Baltimore Sun

Turner’s possible payday skyrocketi­ng

The shortstop has been dominant for defending champions

- By Jesse Dougherty

Back in late February, on the concrete patio of the Washington Nationals’ spring training facility, here was the most pressing matter in this tiny sliver of West Palm Beach, Fla.: The Nationals have a track record of giving big money to pitchers and letting homegrown position players walk. Trea Turner, leaning back in a chair, lost in a critical thought or two, was asked why they would break the mold for him.

Then Turner flipped the equation. It’s hard to imagine contract talks before the novel coronaviru­s pandemic began, in the same way it’s hard to imagine baseball with fans, or buying groceries with no mask on. But what Turner felt in that moment, before the sport shut down, could give a window into how he will feel moving forward.

His counter was that a player has to want the team, too. They have to like the city, the coaches, see themselves raising a family in the Washington area for six months of every year. Turner’s wife, Kristen, is pregnant with a boy. This all matters more now, at 27, with two full seasons before the shortstop reaches free agency in 2022. So when Turner considered those factors — the city, the coaches, visions of his kid running through the Nationals Park clubhouse — where did he land?

“That I hope I’m the position player they invest in,” he said with a small smile. “That I want to be a guy who plays his entire career in one place.”

The Nationals and Turner discussed a pre-free agency extension in the spring. General manager Mike Rizzo, now signed to a three-year extension himself, expects the sides to talk again once he figures out the “landscape.” That could include two components: First, how the pandemic will impact finances and future roster building. And second, and more importantl­y, how much Turner’s summer will up his open-market value.

He has been one of the sport’s best players in 2020. He entered Wednesday with a .359 batting average, the highest in baseball. In a 16-game hitting streak in August he had a 1.399 on-base-plus-slugging percentage, more than two hits a night, seven doubles and four homers. Those are video game numbers, and he’s mostly posted them out of the leadoff spot, where he combines flashes of power with some of the sport’s best speed.

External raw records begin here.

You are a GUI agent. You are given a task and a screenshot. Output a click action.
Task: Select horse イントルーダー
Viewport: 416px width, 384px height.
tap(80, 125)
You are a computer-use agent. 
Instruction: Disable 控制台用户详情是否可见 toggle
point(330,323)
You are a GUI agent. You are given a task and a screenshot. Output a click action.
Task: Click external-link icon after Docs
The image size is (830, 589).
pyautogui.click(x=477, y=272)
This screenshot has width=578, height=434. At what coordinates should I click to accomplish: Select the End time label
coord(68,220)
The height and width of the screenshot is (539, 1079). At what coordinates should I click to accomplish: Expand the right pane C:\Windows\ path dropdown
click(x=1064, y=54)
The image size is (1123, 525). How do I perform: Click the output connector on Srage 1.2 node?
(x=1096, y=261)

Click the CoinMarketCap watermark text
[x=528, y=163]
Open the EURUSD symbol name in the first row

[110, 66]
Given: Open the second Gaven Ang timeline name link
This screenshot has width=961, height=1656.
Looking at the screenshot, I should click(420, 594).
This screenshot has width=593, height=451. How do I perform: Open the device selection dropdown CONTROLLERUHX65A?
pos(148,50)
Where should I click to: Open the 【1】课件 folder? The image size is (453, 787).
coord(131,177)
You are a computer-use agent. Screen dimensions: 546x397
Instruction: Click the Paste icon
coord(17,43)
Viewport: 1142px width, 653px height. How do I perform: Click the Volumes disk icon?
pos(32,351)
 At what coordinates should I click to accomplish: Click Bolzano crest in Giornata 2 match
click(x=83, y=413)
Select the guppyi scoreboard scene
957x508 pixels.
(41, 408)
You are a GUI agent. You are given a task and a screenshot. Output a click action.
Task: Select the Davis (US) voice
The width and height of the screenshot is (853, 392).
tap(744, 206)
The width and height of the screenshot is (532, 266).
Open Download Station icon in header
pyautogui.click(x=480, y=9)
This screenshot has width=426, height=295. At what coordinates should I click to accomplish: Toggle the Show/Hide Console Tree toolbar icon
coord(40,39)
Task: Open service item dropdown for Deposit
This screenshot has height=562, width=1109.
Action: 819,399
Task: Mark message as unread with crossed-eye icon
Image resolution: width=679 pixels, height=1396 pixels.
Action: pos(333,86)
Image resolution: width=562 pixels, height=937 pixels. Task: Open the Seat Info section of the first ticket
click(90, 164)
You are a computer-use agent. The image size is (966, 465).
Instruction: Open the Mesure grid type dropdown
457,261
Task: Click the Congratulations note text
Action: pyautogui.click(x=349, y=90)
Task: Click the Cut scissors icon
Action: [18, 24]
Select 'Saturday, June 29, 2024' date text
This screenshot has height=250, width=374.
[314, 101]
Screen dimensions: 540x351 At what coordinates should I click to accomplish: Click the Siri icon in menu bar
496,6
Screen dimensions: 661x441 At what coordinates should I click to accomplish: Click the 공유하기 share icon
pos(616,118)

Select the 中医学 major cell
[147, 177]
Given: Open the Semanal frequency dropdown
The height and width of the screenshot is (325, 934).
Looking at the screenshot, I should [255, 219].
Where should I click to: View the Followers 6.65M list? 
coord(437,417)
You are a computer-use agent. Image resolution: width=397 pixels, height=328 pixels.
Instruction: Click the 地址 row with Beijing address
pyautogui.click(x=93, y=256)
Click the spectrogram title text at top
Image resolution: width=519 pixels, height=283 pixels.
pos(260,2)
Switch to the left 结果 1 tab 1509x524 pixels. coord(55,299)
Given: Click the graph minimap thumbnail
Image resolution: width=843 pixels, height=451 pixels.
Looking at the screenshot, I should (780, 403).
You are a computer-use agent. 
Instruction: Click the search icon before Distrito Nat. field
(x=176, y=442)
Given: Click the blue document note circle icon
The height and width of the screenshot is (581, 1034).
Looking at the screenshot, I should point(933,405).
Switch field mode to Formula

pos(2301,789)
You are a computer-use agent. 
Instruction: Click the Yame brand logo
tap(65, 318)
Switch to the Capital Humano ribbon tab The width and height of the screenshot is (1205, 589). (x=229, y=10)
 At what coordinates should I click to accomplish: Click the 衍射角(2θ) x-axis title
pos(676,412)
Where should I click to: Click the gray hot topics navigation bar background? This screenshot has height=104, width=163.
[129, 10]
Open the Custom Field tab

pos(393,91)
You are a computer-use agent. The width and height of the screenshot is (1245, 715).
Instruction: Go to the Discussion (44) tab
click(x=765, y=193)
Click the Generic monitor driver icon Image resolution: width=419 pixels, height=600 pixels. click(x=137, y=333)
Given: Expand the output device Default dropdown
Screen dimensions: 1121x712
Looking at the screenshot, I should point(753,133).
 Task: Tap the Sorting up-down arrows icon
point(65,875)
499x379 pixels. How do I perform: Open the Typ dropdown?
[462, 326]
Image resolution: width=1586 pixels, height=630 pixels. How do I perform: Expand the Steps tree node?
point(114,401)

It all makes him a logical cornerston­e, the kind of infielder any team would dig in and build around. But it’s not that simple with Washington. The Nationals developed outfielder Bryce Harper before he signed a 13-year, $330 million deal with the Philadelph­ia Phillies ahead of the 2019 season. They developed third baseman Anthony Rendon before he signed a seven-year, $245 million deal with the Los Angeles Angels last winter. And now Turner leads a young lineup with the 21-year-old Juan Soto, who could break records as a free agent in 2025.

Turner may not demand the mega contracts afforded to Harper and Rendon. But with his stock rising, and with room for it to grow, he’s become a premium shortstop. Since 2016, he’s been in the same statistica­l neighborho­od as Corey Seager, Xander Bogaerts, Carlos Correa, Francisco Lindor and Javier Báez, the class of the position. In 2020, he’s kept pace with phenom Fernando Tatis Jr.